Gewöhnlicher Blutweiderich |
Blüte und weidenähnliche Blätter des Gewöhnlichen Blutweiderichs
| Lythrum salicaria L.: | |
| Blütezeit: | Juni–September |
| Höhe: | bis zu 200 cm |
| Blüten: | zwittrig, radiärsymmetrisch, Ø um die 20 mm, Staubblätter: 10–12, Griffel: 1 |
| Kronblätter: | 5–7, purpurrot, ca. 10 mm |
| Blütenbecher: | röhrig, 8- bis 12-furchig mit 4–6 alternierenden, pfriemlichen, äußeren (Außenkelch) und dreieckigen inneren Zähnen (Kelch) |
| Stängelblätter: | gegen-, wechsel- oder quirlständig, schmal-lanzettlich oder schmal-eiförmig |
Pflanze ausdauernd, krautig mit dickem, verholztem Rhizom (Wurzelstock), aus dem um die 30 Stängel hervorgehen können.
Stängel aufrecht, an der Basis manchmal verholzend, 4- bis 8-kantig, kurzhaarig, manchmal verzweigt.
Blätter unten gegen- oder quirlständig, oben gegenständig, sitzend, ganzrandig, schmal-lanzettlich bis -eiförmig, beidseitig kurzhaarig, Blattnerven unterseits stark hervortretend.
Der Blütenstand ist eine Scheinähre mit bis zu über 100 fast sitzenden Einzelblüten.
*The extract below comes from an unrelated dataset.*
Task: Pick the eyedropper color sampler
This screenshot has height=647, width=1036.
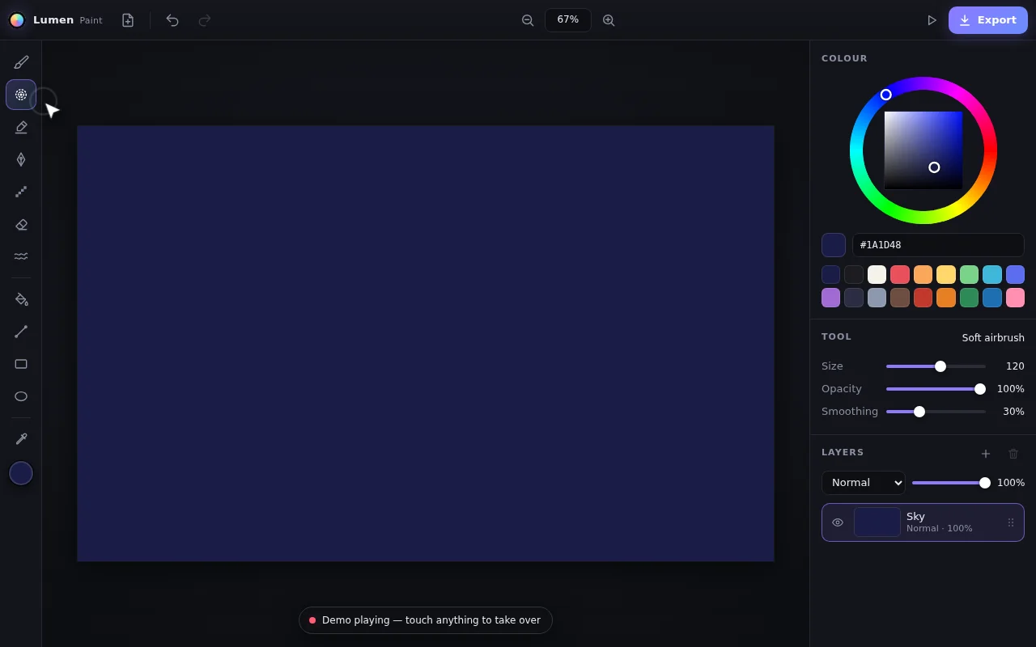Action: (x=21, y=438)
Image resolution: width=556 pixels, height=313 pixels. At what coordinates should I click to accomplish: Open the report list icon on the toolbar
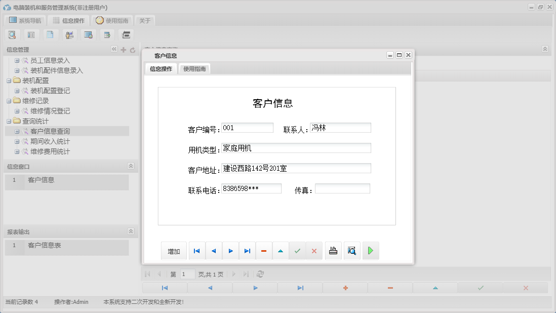pos(31,34)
Letztere besitzen meist 5–7 ca. 10 mm lange, purpurrote, seltener weiße oder rosafarbene, freistehende, mit dem Blütenbecher verwachsene Kronblätter.
Die Staubblätter stehen in 2 Kreisen.
Der oberständige Fruchtknoten ist aus 2 Fruchtblättern verwachsen und bildet nach erfolgreicher Bestäubung durch Schwebfliegen, Bienen, Hummeln oder Schmetterlinge mehrsamige, 2–4 mm lange, zugespitzte Kapseln, die mit 2 Klappen aufspringen.
| Blütenformel: |
| * K(4–6) C5–7 A10–12 G(2) oberständig |
Vorkommen:
Sümpfe und Ufer
von verschiedenen Gewässern. Bevorzugt feuchte bis nasse Standorte.
Verbreitung:
Hauptsächlich Eurasien und Australien, in Nordamerika eingeschleppt.